Troisième conséquence : l’accord intermédiaire reporte d’un an le délai pour la signature des Accords de Partenariats Economiques. Autrement dit, l’année 2008 sera consacrée à surmonter les obstacles qui ont empêché la signature des APE. Pour Paul Vergès, toutes les prises de positions, même les plus récentes, sont les bienvenues. Il faudra appliquer ce qui est écrit dans les différentes motions relatives aux APE adoptées par différentes institutions.
Conclusion : « nous avons un an devant nous. A partir d’aujourd’hui, c’est une mobilisation générale qui doit avoir lieu à La Réunion pour que l’accord définitif sauvegarde nos intérêts », souligne Paul Vergès.
Le bouleversement des APE
Le Président de la Région a insisté sur une signification des APE. « C’est une nouvelle période d’ouverture et d’intégration à l’inverse de ce que connaît La Réunion depuis des siècles ». Jusqu’alors, depuis l’époque coloniale, l’économie de La Réunion est tournée vers la France, où elle bénéficie d’un système de quota et de prix garantis sur le sucre par exemple.

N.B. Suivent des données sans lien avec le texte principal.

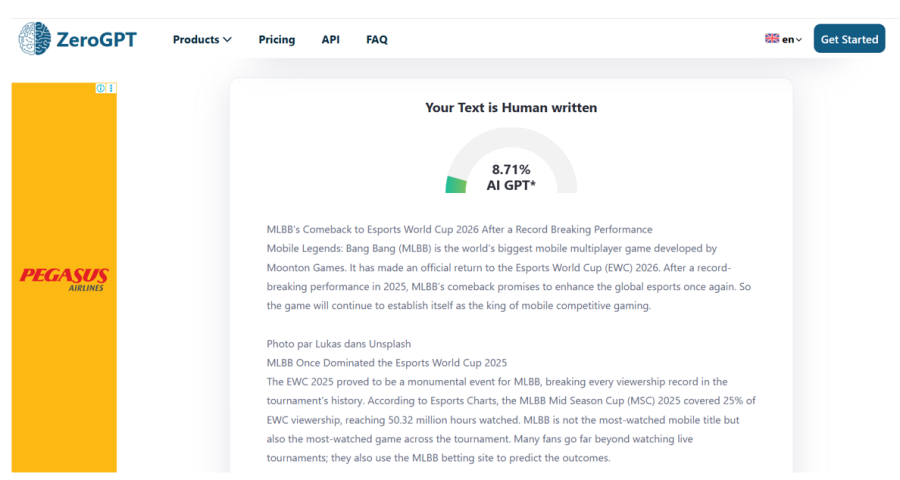Click the 8.71% percentage result
Screen dimensions: 900x480
click(x=511, y=170)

Les APE veulent dire l’ouverture de notre économie, « une nouvelle ère qui commence ». C’est un changement qualitatif de l’économie réunionnaise dans le cadre de la mondialisation des échanges, conclut le Président de la Région.
Une grave sous-estimation
C’est l’exemple d’une sous-estimation catastrophique d’un dossier essentiel pour La Réunion, a dit en substance Paul Vergès qui rappelle que le risque était que les négociations se fassent en dehors de nous.
Les négociations sont menées par la Commission européenne, pas par les Etats. La Commission est en effet investie d’un mandat de négociation dans les accords commerciaux internationaux.

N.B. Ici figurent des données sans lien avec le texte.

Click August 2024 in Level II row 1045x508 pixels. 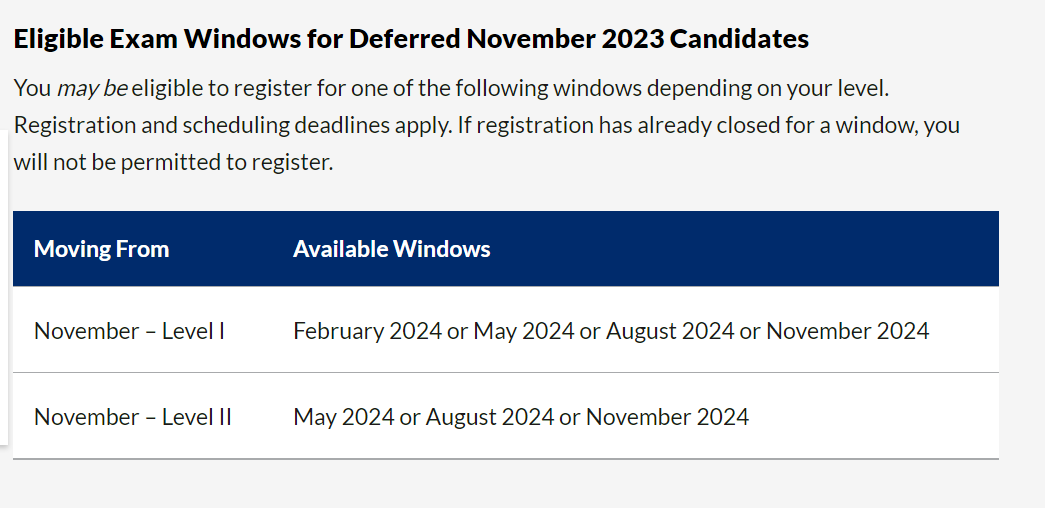(x=490, y=417)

Pour La Réunion, la question est de savoir comment agir auprès de l’Etat français pour qu’il intervienne sur le cours des événements, alors qu’il n’a pas une prise directe dessus.
« Nous avons pris le temps et le recul pour agir », note Paul Vergès qui rappelle que des séminaires publics organisés à la Région ont déjà regroupé des responsables de l’Union européenne et des pays ACP sur le dossier des Accords de Partenariat Economique. Cela fait plus de trois ans de démarche et de débats publics sur les APE. Mais force est de constater que l’importance n’a pas été perçue à l’époque par les secteurs concernés, poursuit en substance Paul Vergès qui conclut en regrettant une prise de position tardive des acteurs concernés, mais une prise de position qui a eu lieu, ce dont on peut se féliciter.